For those of you who don't like the uncertainty that comes with such freedom, below we have suggested some more traditional labs that you can use as the basis of your project. These come from labs from this course or other courses. You won't be able to assume that we are familiar with all these labs however, but we will help if we can.
Guidelines for your projects
Depending on the level of difficulty of the programming task, it could be good to use of some nontrivial new Haskell libraries, for example
- Parsers (including the simple one from the lecture)
- Web frameworks (e.g. Yeosod)
- Graphics (e.g. OpenGL,wxHaskell,Diagrams)
- Other testing suites e.g. HUnit
- More performance oriented IO/data (ByteStrings, many libraries for efficient data structures)
It would also be very appropriate to use quickCheck properties for testing of functional code (if this is at all appropriate for your problem).
Unlike with the other labs we might not be able to help you with the specifics of libraries and tools that you might want to use. Fortunately the online Haskell community is a helpful bunch.
Presentation
Projects will be presented with a 5 minute oral presentation (a projector will be available) explaining what the project is about and giving a quick demo. The code should be uploaded to Fire in advance so we can have it ready to browse during your presentation and can ask questions about the code. Be prepared to highlight and explain the more interesting/challenging parts of the code!

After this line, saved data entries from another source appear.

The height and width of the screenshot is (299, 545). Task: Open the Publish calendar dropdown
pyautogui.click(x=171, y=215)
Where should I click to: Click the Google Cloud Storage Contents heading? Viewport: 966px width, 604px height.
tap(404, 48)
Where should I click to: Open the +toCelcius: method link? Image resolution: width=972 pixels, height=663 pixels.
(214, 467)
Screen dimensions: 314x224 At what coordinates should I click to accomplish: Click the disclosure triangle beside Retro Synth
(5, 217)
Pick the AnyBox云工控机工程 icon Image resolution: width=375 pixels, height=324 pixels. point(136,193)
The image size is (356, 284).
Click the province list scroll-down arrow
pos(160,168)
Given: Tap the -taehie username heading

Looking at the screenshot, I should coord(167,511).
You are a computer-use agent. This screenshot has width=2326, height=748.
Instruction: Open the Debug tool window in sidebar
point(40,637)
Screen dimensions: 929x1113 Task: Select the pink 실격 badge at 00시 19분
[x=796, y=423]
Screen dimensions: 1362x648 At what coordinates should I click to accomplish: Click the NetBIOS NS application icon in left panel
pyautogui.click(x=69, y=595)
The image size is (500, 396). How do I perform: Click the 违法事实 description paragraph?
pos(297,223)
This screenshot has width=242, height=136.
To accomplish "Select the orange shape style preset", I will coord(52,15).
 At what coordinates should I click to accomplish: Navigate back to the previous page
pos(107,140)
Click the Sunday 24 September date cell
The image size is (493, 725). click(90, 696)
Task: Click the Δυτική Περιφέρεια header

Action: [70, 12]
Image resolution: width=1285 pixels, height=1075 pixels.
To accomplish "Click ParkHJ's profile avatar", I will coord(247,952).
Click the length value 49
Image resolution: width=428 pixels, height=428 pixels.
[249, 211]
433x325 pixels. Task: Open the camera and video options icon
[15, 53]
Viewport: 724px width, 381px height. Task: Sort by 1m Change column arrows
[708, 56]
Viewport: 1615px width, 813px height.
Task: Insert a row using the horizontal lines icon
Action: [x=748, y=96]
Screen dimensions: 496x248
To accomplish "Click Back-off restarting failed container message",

Any code which is imported or adapted from another source must be clearly acknowledged, even if it is your own earlier work.
Important deadlines
- Submit short proposal: latest on Monday 3 Dec (but earlier is recommended) to this web form
- Upload of sources to Fire and presentation of your project: 12 Dec (there will be a sign-up page for time slots for your presentations).
Some Project/Lab Suggestions
The following are a list of suggestions -- old labs or labs from other courses -- which you can use as the basis for your "project".
- A function calculator
Project based on the old Lab 4 from 2011
This lab is quite nice, but part 2, building a GUI, does not really have much to do with functional programming. You should strongly consider some variations for part 2, such as replacing the gui part with simple graphics output - perhaps displayed in a web page
Replace the rather non-functional-style GTK library with a slightly more functional style version e.g. wxHaskell.
Be warned that GTK and perhaps other libraries can be a pain to install.
- The 9-men-morris game
Many small games make for nice mini projects. One example is 9-men-morris described in this course lab
This looks like a good level of difficulty, although the code from the instructor does not look like she is experienced with Haskell (e.g. using numbers and characters instead of new data types etc). You could consider starting from scratch or at least rewrite to use more data types.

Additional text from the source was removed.